Civil society recollects that the Sunday Observer of 4 September 2011carried a news item headlined ‘Business leaders slam Darusman Report’ and stated that ‘the private sector, in a critique released last week, has slammed the Darusman Report, saying that demonising the Government’s strategy against terror would only fester old wounds’. The assessment released by the private sector highlighted several major flaws in the Darusman Report.
“It is time to move on in constructive ways. The interim report of the Lessons Learnt and Reconciliation Commission (LLRC) has some realistic suggestions. It is far from perfect, but it may be a step in the right direction,” the assessment noted.
Business leaders took exception to the Darusman Report’s description of the LLRC as “deeply flawed,” saying it was imprudent for the Panel of Experts (POE) to express such a judgment without waiting for the LLRC’s Report.
The statement was issued by the grouping comprising the Ceylon Chamber of Commerce, the Federation of Chambers of Commerce and Industry of Sri Lanka, the National Chamber of Commerce of Sri Lanka and the Joint Apparel Association Forum, which dealt comprehensively with the 200-page report by POE. The report will be forwarded to relevant agencies of the UN and the Colombo-based diplomatic missions.
The Government has welcomed the private sector initiative.

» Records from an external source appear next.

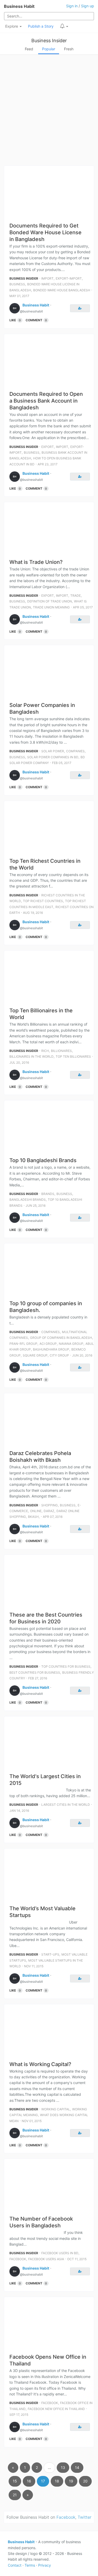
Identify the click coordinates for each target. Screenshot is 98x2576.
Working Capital (55, 2109)
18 (57, 2481)
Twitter (84, 2517)
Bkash (33, 1517)
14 (77, 2467)
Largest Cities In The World (65, 1805)
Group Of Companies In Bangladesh (61, 1338)
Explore (12, 26)
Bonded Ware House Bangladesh (61, 290)
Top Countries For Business (65, 1666)
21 (15, 2495)
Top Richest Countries (43, 901)
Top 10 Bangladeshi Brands (43, 1160)
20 (85, 2481)
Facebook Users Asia (46, 2259)
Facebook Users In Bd (59, 2253)
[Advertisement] (49, 111)
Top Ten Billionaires (73, 1056)
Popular (48, 49)
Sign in (72, 6)
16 (29, 2481)
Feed (29, 49)
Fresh (68, 49)
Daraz (49, 1511)
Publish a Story (41, 26)
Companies (75, 751)
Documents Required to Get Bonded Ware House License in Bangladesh (45, 232)
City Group (59, 1355)
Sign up (87, 6)
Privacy (44, 2565)
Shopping (49, 1505)
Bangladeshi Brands (27, 1199)
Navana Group (71, 1344)
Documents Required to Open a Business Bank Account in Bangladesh (46, 401)
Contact (14, 2565)
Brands (47, 1194)
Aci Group (48, 1344)
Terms (30, 2565)
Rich (45, 1051)
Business (17, 284)
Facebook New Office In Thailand (56, 2409)
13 (63, 2467)
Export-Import (69, 278)
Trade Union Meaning (51, 607)
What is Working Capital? (40, 2064)
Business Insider (49, 40)
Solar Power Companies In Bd (52, 757)
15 (15, 2481)
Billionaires (61, 1051)
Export (47, 447)
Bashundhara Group (51, 1349)
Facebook (17, 2259)
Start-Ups (50, 1954)
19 (71, 2481)
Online (36, 1511)
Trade (75, 595)
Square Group (35, 1355)
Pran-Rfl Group (23, 1344)
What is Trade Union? (36, 562)
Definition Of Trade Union (49, 601)
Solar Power (52, 751)
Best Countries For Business (34, 1672)
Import (47, 278)
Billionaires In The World (31, 1056)
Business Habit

Defence Secretary Gotabaya Rajapaksa and External Affairs Minister Prof. G.L. Peiris have appreciated the move. The business community in its report criticised the POE for categorising the LTTE as the most “disciplined” and most nationalist of the Tamil militant groups in spite of being proscribed in 32 countries, including India, US, Canada and EU.”
Quo vadis private sector?
In the above backdrop, civil society naturally expects to see a similar assessment from the private sector and possibly even a full endorsement of the LLRC report. Civil society cannot be faulted for believing that the private sector will even commit its full backing and actively support the process of effective implementation of the LLRC report and especially its recommendations!
Civil society, now that it is nearly two months since the LLRC report was endorsed by the Government and tabled in Parliament, wonders why there is a silence on the part of the private sector. Civil society waits eagerly to see whether the private sector will speak out before the HRC sessions begin in Geneva by the end of the month!
Does the private sector agree with Dr. Dayan Jayatilleke?
In the above context, civil society recollects that Dr. Dayan Jayatilleke in a Groundviews article of 21 December 2011 titled ‘LLRC Report: Reason, Reform, Roadmap’ stated: “These critics overlook or fail to undertake at least five basic tasks. They fail to grapple or even make reference to the rigorous reconstruction and argumentation that leads the report to conclude that despite episodic crimes, civilian casualties were not, for the most part, intentional. They ignore the fact that this finding is the same as that which was arrived at by at least two impeccably non-state, independent sources, the oldest civil society think tank in Sri Lanka, the Marga Institute and its respected founder and outstanding liberal thinker Godfrey Gunatilleke, as well as a joint commission of three private sector business confederations. They fail to examine and disprove the extensive and solid argument on international humanitarian law in the LLRC report. They disregard the listing of specific cases, based on testimony, which require independent investigation. They ignore the chapter on Human rights, which, unlike that on international humanitarian law, is quite critical of the status quo.”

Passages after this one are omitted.